- _Extracted text_:

-- Start --

In a recent interview with National Public Radio
host Diane Rehm, Google Chairman Eric Schmidt said his company “has a very
strong view that we should make decisions in politics based on facts. And the
facts of climate change are not in question anymore. Everyone understands
climate change is occurring, and the people who oppose it are really hurting
our children and our grandchildren and making the world a much worse place. We
should not be aligned with such people. They’re just literally lying.”
While he didn’t vilify us by name, Mr. Schmidt was
certainly targeting us, the climate scientists who collect and summarize
thousands of articles for the NIPCC’s Climate Change Reconsidered
reports, the hundreds who participate in Heartland Institute climate conferences, and the 31,487 US
scientists who have signed the Oregon Petition, attesting that there is no
convincing scientific evidence that humans are causing catastrophic warming or
climate disruption.
All of us are firm skeptics of claims that humans are
causing catastrophic global warming and climate change. We are not climate
change “deniers.” We know Earth’s climate and weather are constantly in flux,
undergoing recurrent fluctuations that range from flood and drought cycles to
periods of low or intense hurricane and tornado activity, to the Medieval Warm
Period (950-1250 AD) and Little Ice Age (1350-1850) – and even to Pleistocene
glaciers that repeatedly buried continents under a mile of ice.
What we deny is the notion that humans can prevent these
fluctuations, by ending fossil fuel use and emissions of plant-fertilizing
carbon dioxide, which plays only an insignificant role in climate change.
The real deniers are people who think our climate was and
should remain static and unchanging, such as 1900-1970, supposedly – during
which time Earth actually warmed and then cooled, endured the Dust Bowl, and
experienced periods of devastating hurricanes and tornadoes.

-- End --

Records from a data collection
-- Start --

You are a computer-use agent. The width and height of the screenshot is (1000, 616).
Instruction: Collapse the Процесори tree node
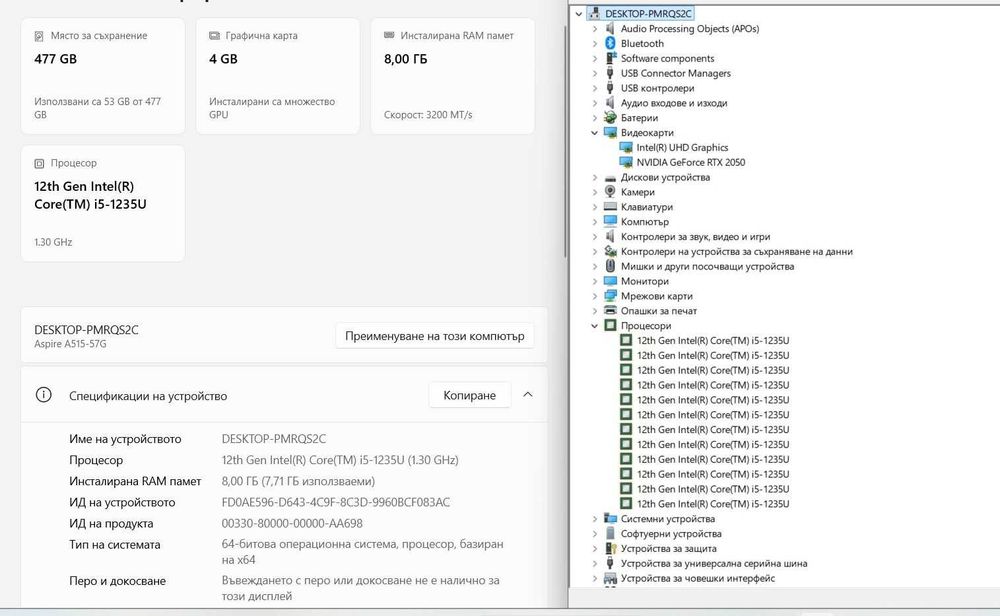pos(595,326)
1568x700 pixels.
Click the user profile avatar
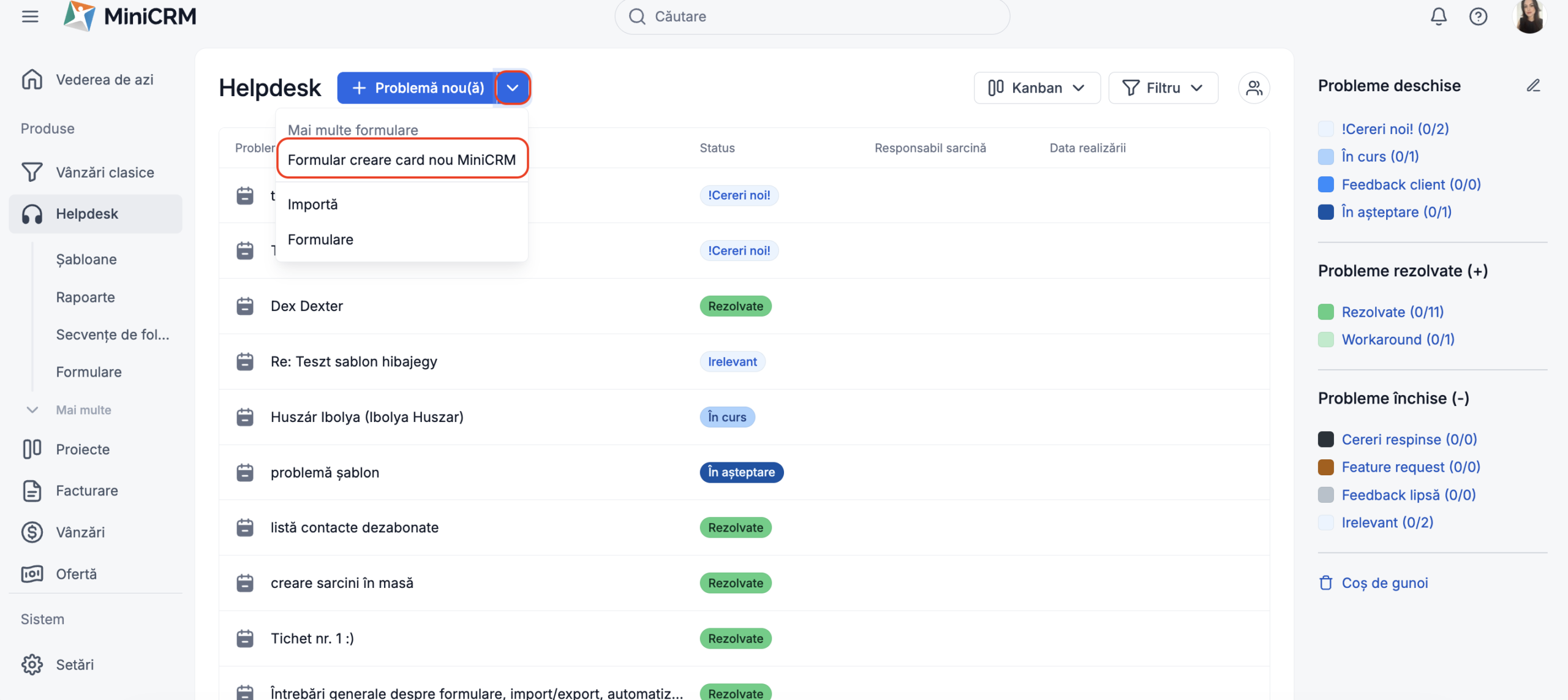point(1529,17)
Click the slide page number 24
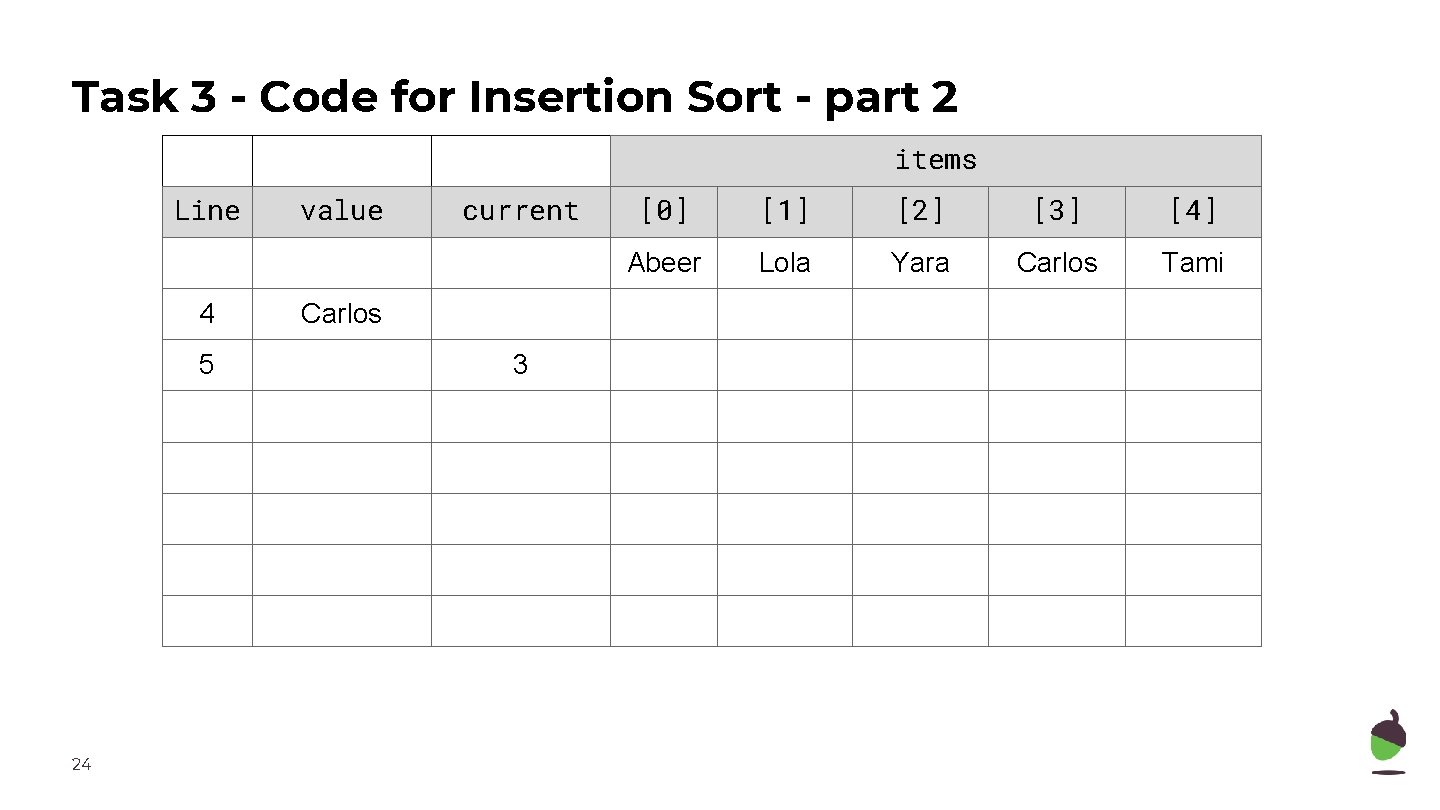The width and height of the screenshot is (1440, 810). (x=81, y=765)
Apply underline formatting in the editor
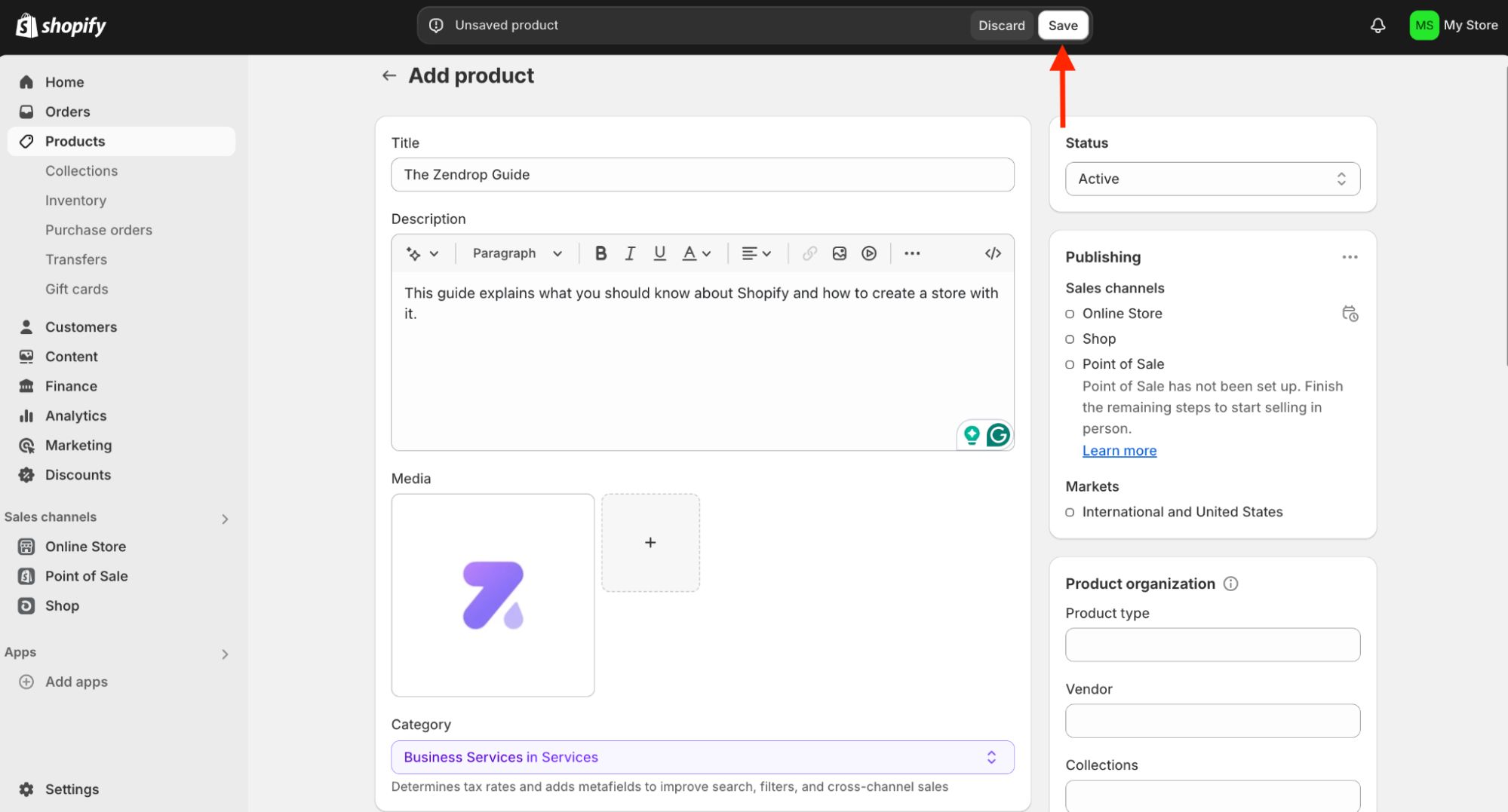 coord(659,253)
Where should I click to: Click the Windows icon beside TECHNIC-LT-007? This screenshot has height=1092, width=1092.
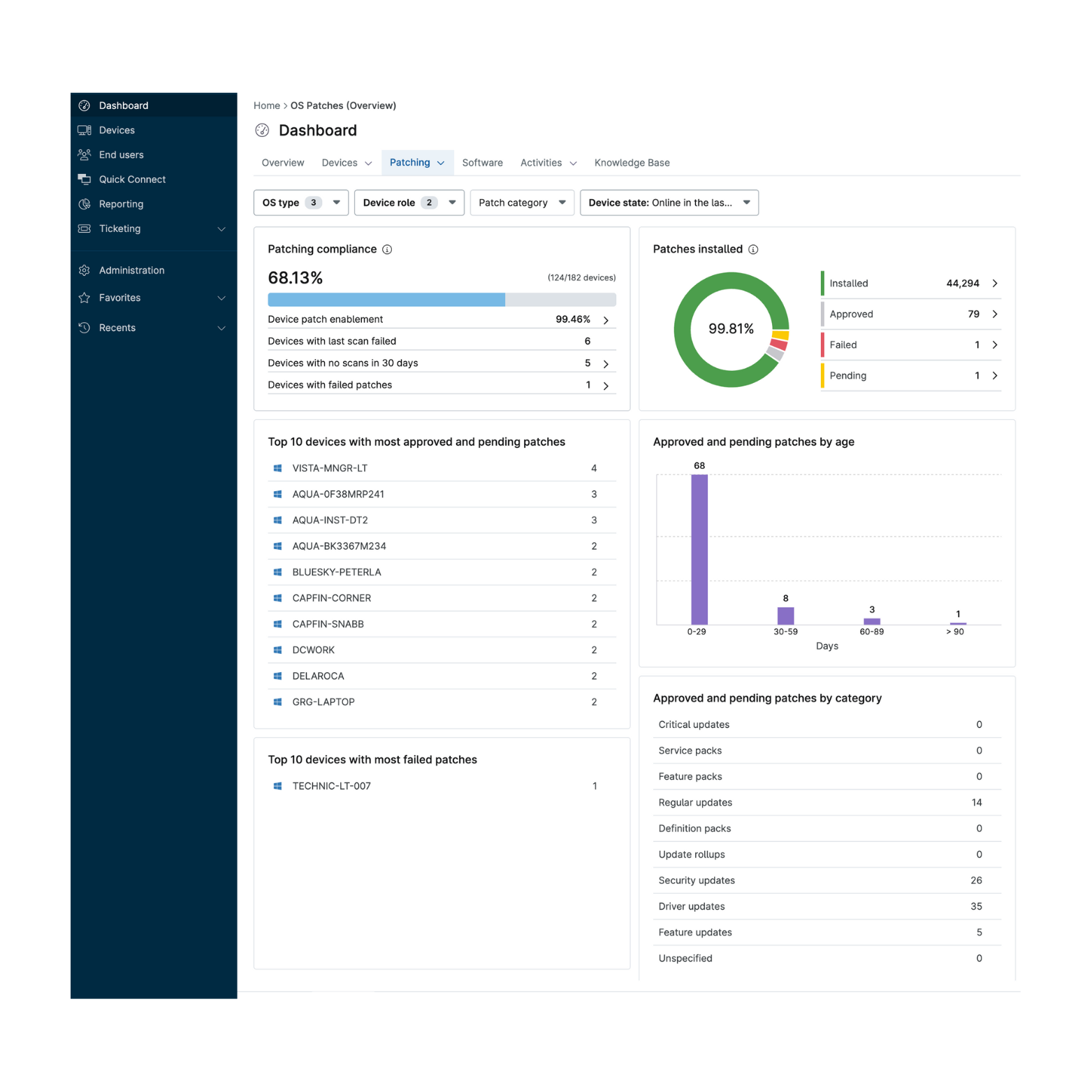[x=277, y=785]
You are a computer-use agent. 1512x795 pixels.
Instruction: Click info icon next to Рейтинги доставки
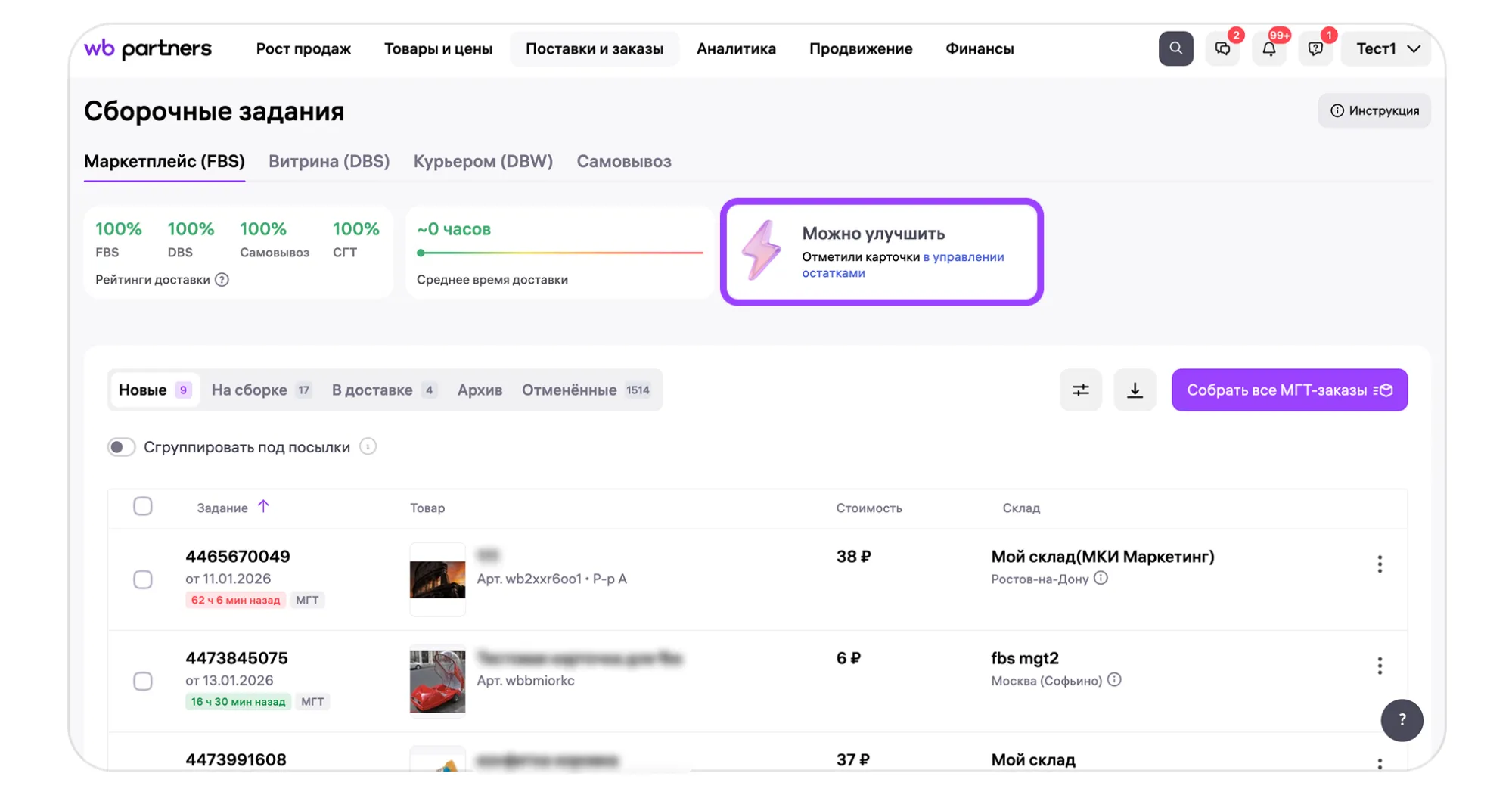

-- End --

- _Aim of the exercise_: Quote the section of the climate skeptics passage that opens with the words containing "All of us are" and closes with "in climate change.". None of the entries are needed here.

- _Result of this exercise_:
All of us are firm skeptics of claims that humans are
causing catastrophic global warming and climate change. We are not climate
change “deniers.” We know Earth’s climate and weather are constantly in flux,
undergoing recurrent fluctuations that range from flood and drought cycles to
periods of low or intense hurricane and tornado activity, to the Medieval Warm
Period (950-1250 AD) and Little Ice Age (1350-1850) – and even to Pleistocene
glaciers that repeatedly buried continents under a mile of ice.
What we deny is the notion that humans can prevent these
fluctuations, by ending fossil fuel use and emissions of plant-fertilizing
carbon dioxide, which plays only an insignificant role in climate change.